Caching-only DNS servers are commonly used on the local side of an Internet connection to reduce the amount of queries that must be sent to the ISP’s DNS servers.
Servers that perform a great deal of reverse-DNS lookups, such as Web servers, are often configured as caching-only DNS servers.
How DNS Servers Talk to Each Other
As you already know, primary and secondary servers have methods to exchange data so that they may each have a reasonably accurate copy of the DNS database, known as a zone file. The file transfer between these systems always moves downstream, from the primary name server to the secondary name server(s) within a particular zone.
It is tempting to think of this transfer as taking place in the same way that data is transferred between a primary domain controller and a backup domain controller, but they work in very different ways. While PDC-to-BDC transfers perform a similar function, they are capable of transferring incremental changes. DNS is not this elegant; each time a modification is made, the entire zone file must be transferred. As you can imagine, this can be a bandwidth-consuming transfer in large zones.
ZONE MODIFICATION NOTIFICATION
Zone transfers are inefficient beasts, but they do not happen without some level of intelligence. It would be really wasteful if secondary servers simply downloaded the zone file on a prescheduled basis, so DNS has implemented a method of checking for changes. By default, secondary name servers check for a modification to the zone file when the DNS service starts and every three hours thereafter. The administrator can change this default.
This zone modification check is done by comparing a value in the SOA record of the primary name server with the corresponding value stored by the secondary name server. In this way, the SOA record is used to store information about the status of the zone file. Within that SOA record is a field called Serial Number (also referred to as Version Number), which increments each time a change is made to the database.

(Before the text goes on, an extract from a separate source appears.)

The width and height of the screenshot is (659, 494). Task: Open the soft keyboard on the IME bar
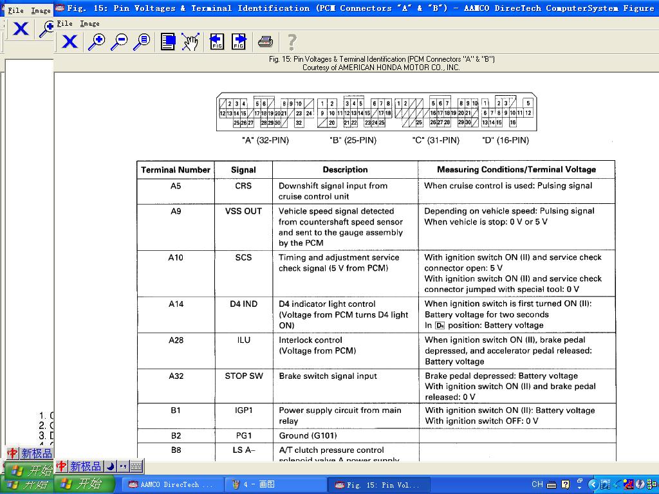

Using the serial number, the secondary name server is able to determine whether changes have occurred since it last requested a zone transfer. If the secondary name server finds that the serial number of the primary name server is greater than its own, it will request the newer copy of the database.
The impact on the network of merely checking the version of the zone file is minimal. A single packet is transmitted from the secondary name server to the primary name server, and a single packet is returned in response. The first packet is nothing more than a request for the SOA record, and the response is (logically enough) the current SOA record. Because of this clever design, the version of the DNS database may be checked without adding any complexity to the DNS protocol–the standard method of querying DNS records works well.
ZONE TRANSFERS
As described in the previous section, a zone transfer occurs each time the primary name server notifies a secondary name server that an update has occurred. If the database version reported by the primary name server is indeed greater than the version currently stored on the secondary name server, the secondary will send a request for zone transfer packet to the primary. This is a special type of packet, which shows up in Network Monitor with a description of “Std Qry for <domain name> of type Req. for zn Xfer on class INET addr.” The response will be the sum total of the zone file, which varies widely in length depending on the size of the database.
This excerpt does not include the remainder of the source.